A friend request from pharmaceuticals
The drug industry has lagged behind in participating in social networking to market products. But despite the regulatory hazards, pharmaceutical companies are trying it out.
Businesses are looking to social networking websites, like facebook and twitter, to spread the word about their products. For the pharmaceutical industry, online networking could turn out to be a field of legal land mines. But companies are still trying it out.
Listen: [audio:sci20090223socialnet.mp3]
Transcript:
Analtech is a small biotech company in Newark with a big sense of humor. The company’s website has a Monty Python spoof advertising their product.
Movie: This film is brought to you by Analtech. Short A people, please grow up. And by the cyclograph…
But mis-pronounciation of Analtech, spelled a-n-a-l, is a minor problem compared to Internet firewalls, says spokesperson Ken Grant.
Grant: We’re getting reports from universities and companies saying that firewalls are blocking access to our website just because of the name.
Grant put out an online survey to get feedback about whether the company should change its name.
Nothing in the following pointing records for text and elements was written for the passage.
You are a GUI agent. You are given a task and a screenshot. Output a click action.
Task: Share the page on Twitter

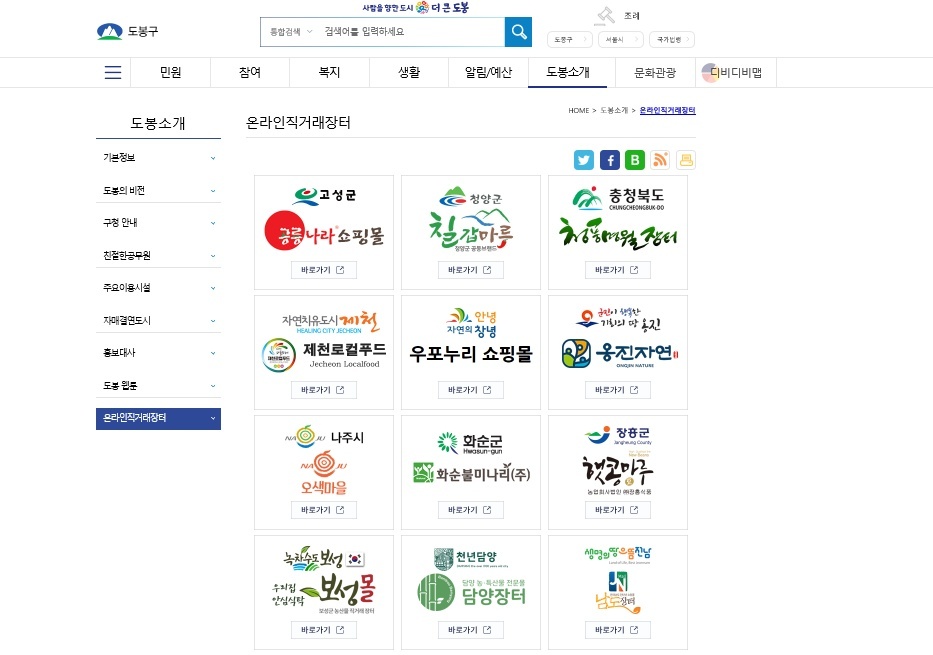584,160
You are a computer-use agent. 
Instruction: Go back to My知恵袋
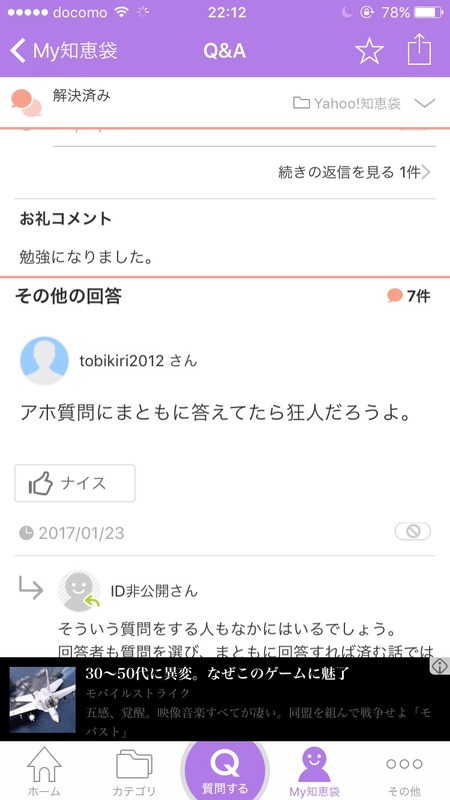(64, 51)
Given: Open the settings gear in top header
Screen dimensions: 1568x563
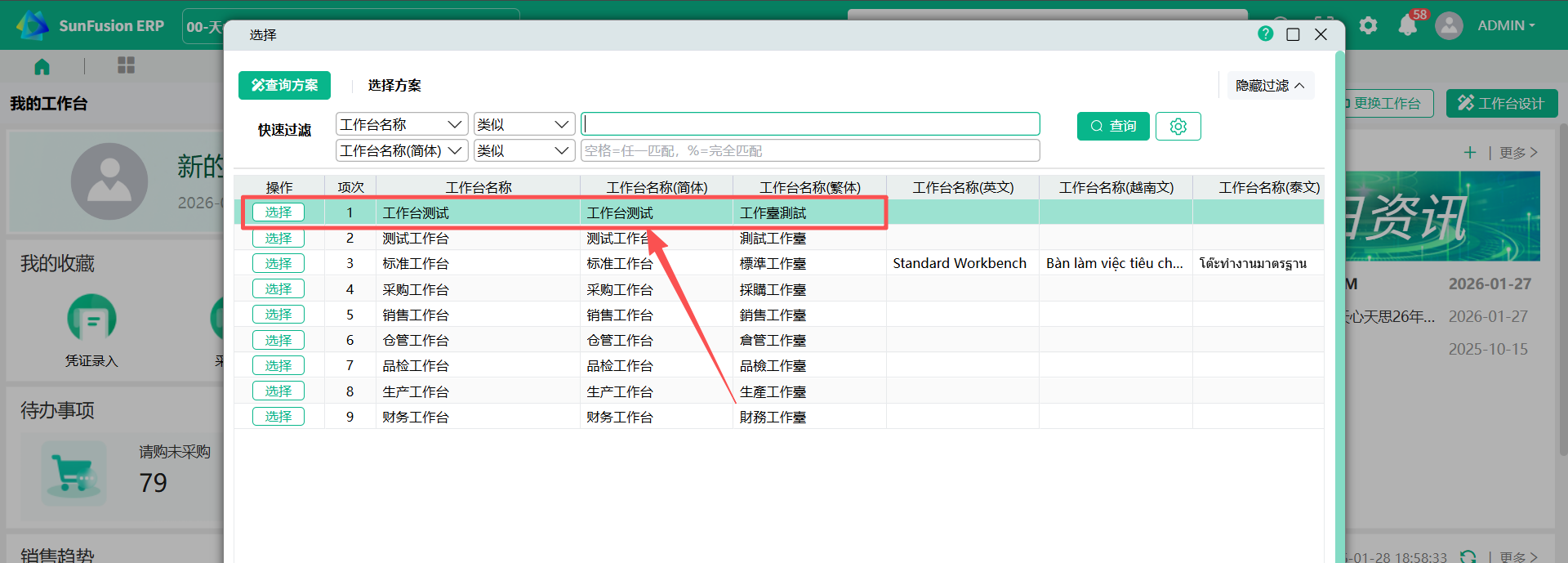Looking at the screenshot, I should point(1368,25).
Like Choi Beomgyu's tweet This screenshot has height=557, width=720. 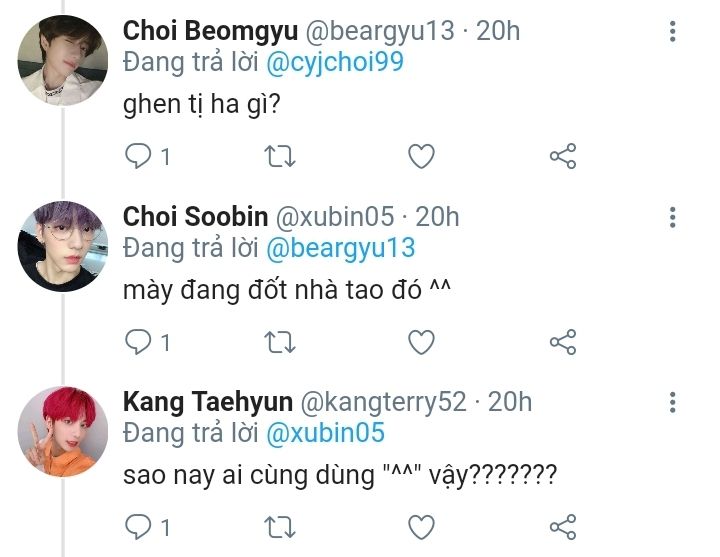(x=422, y=156)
Grant: And unbeknownst to us, this thing got picked up in social media quickly, the responses were, quite frankly, phenomenal.
Social networks connect people online, who can read about each other and share information. Hundreds of people responded to the survey.
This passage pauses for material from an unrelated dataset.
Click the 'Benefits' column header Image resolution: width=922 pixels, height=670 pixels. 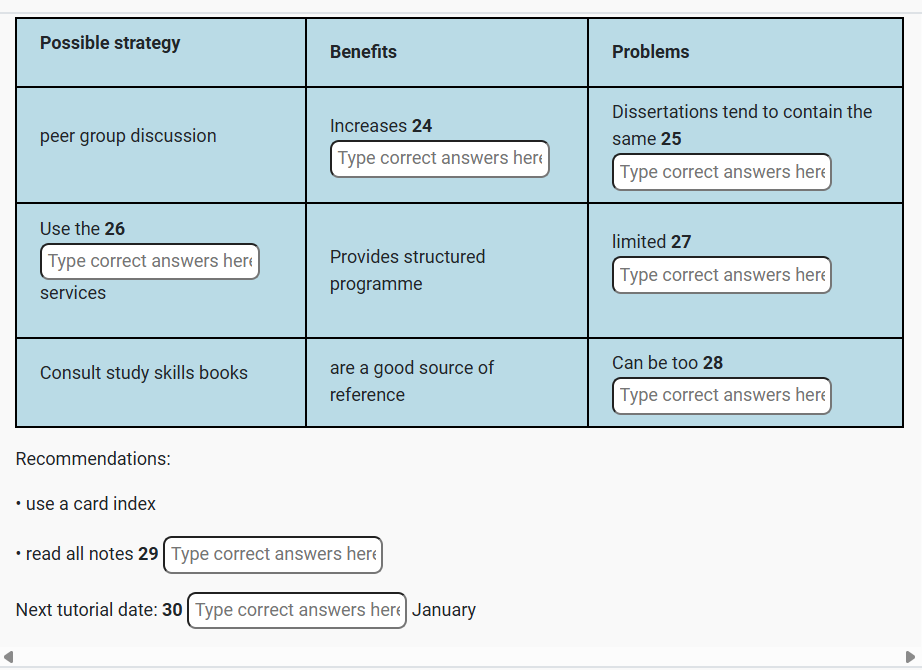(x=363, y=52)
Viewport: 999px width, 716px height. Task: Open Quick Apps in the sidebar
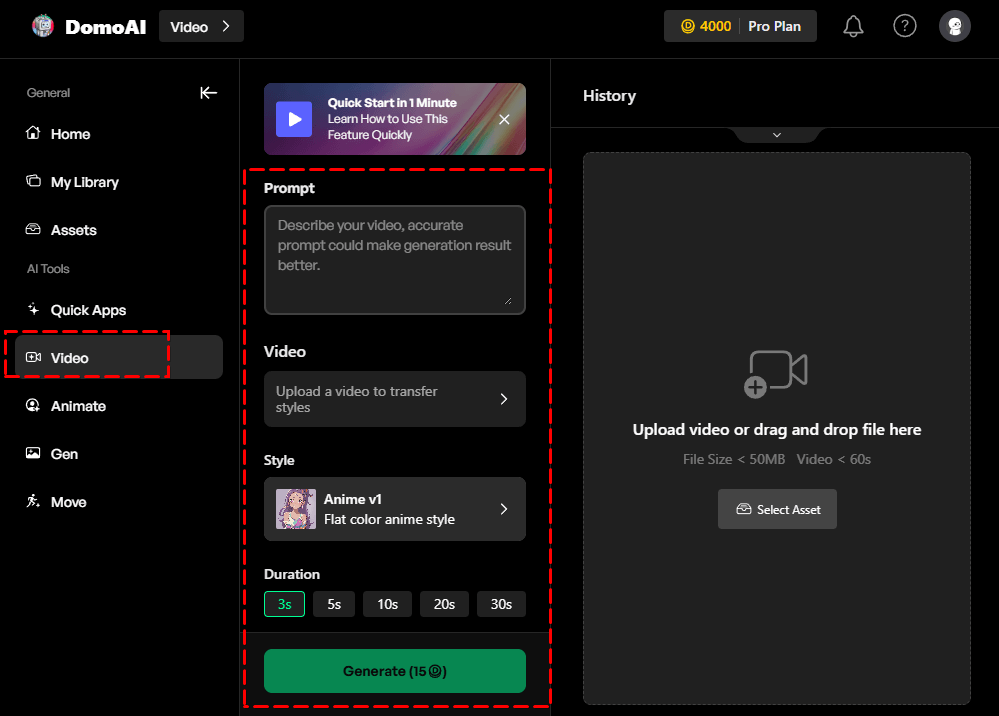(88, 310)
Grant: So that’s going to help guide us in our decisions as we move forward.
Grant is now trying to use networking sites, like twitter, facebook, and linkedin, to create greater buzz about the company’s products.
SFX: People chatter…
At a recent conference in Philadelphia, marketing people for pharmaceutical companies brainstormed ways for their industry to do the same thing. Marc Monseau is the director of corporate media relations at Johnson and Johnson.
Monseau: I think patients going online are increasingly trusting information that are coming from people like themselves rather than the more formal and controlled communications from companies.
Johnson and Johnson has a facebook page for mothers of children with ADHD and has posted ads on youtube. Monseau also blogs and uses twitter to broadcast real time company updates. The viral nature of these sites allows Johnson and Johnson to instantly access consumers and provide more information on products. But there’s a catch, says Steve Woodruff, the president of marketing company Impactiviti.
Woodruff: The way the web is going with social media, however, is all about user participation, dialog, user-generated content. Everything that goes against one-way, centralized communications.
One of the big problems with two-way marketing is something called adverse event reporting. Companies are required to send the Food and Drug Administration instances of bad things happening to people taking their drugs. Typically, there is a specific protocol with a doctor to report adverse events.
Woodruff: If somebody comes on to a company blog and says, I just grew a third leg and I was taking your drug, and you don’t know who that is, you don’t know how they were taking the drug, then you have what could be construed as an adverse event report, but there’s not a whole lot you can do about it.
Companies still have to abide by the usual marketing regulations. But there’s not a whole lot of guidance from the FDA regarding social networking, says Pharma Marketing blogger John Mack.
Mack: The FDA, well frankly, they’re pretty swamped already with trying to review print and TV ads and they can’t even keep up with that. How are they going to keep up with the Internet?
And how can consumers trust the information? Bill Vaughan is a health policy analyst at Consumers Union. He says there needs to be guidelines to protect patients from covert advertisers posing as Facebook friends.
Vaughan: Consumers need to be suspicious. This person says it’s great. Are they on the payroll? Did they get a trip to Hawaii to talk about it? There’s more than meets the eye in some of these testimonials.
But online marketing might actually be useful for consumers. John Mack at Pharma Marketing says there’s a lot more information a company can relate about side effects and drug interactions online, than in a 30-second TV spot.